Pioneering eye diagnostics with telescope technology

The Profundus Guide Star System - a new product to meet the increasing need for imaging microstructures of the retina.

A major problem in wide-field retinal imaging is the angular dependence of many optical aberrations of the eye, a property shared by most optical systems. This is currently overcome by using a small imaging field, which makes imaging of larger contiguous retinal areas a time-consuming process.

The Profundus Guide Star System was developed from the first experimental retinal imaging evaluation, using two deformable mirrors, to increase the corrected field-of-view. This enables an improved imaging process with high resolution over wider imaging fields. 

The Profundus Guide Star System has been optimized and miniaturized into a desktop proof-of-concept prototype that has been designed for clinical use.


The general principle of AO in the eye

A probe beam is focused to a spot on the retina. The reflected light from this retinal beacon will radiate through the optical media (basically the cornea and the lens) and the pupil of the eye.
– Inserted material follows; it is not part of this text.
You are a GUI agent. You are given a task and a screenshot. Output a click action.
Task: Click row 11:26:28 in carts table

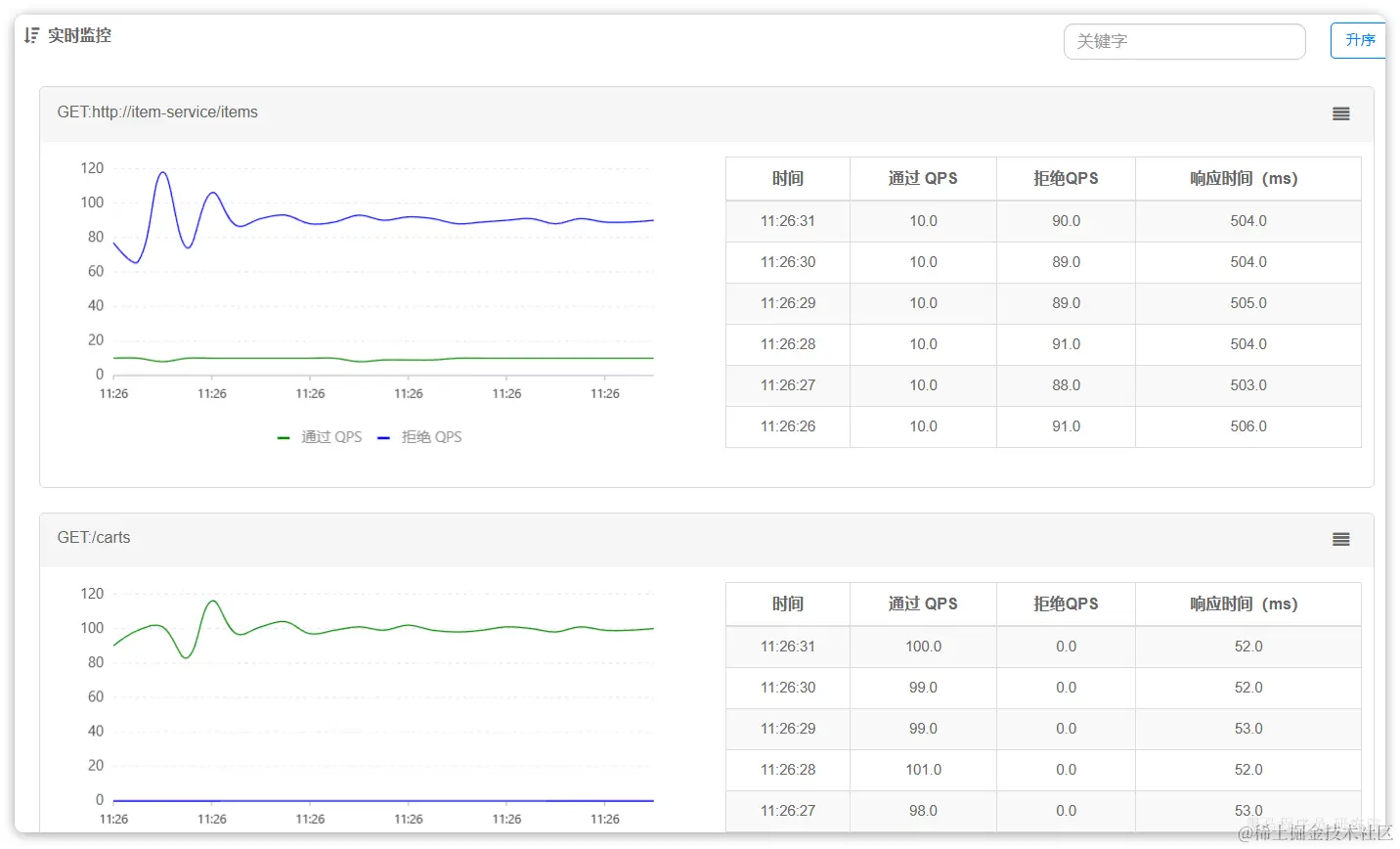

A wavefront sensor is used to measure the aberrations introduced by the optics of the eye, and a control computer is used to analyze the measurements and calculate a correction.

High-resolution imaging of the object is enabled by applying the calculated corrections to a corrective element, usually a deformable mirror, positioned in a pupil conjugate plane in the optical path between the retina and its image on the retinal camera.

Such a system is referred to as a single-conjugate AO system. Retinal features down to a few microns can be resolved by correcting the optical imperfections of the eye.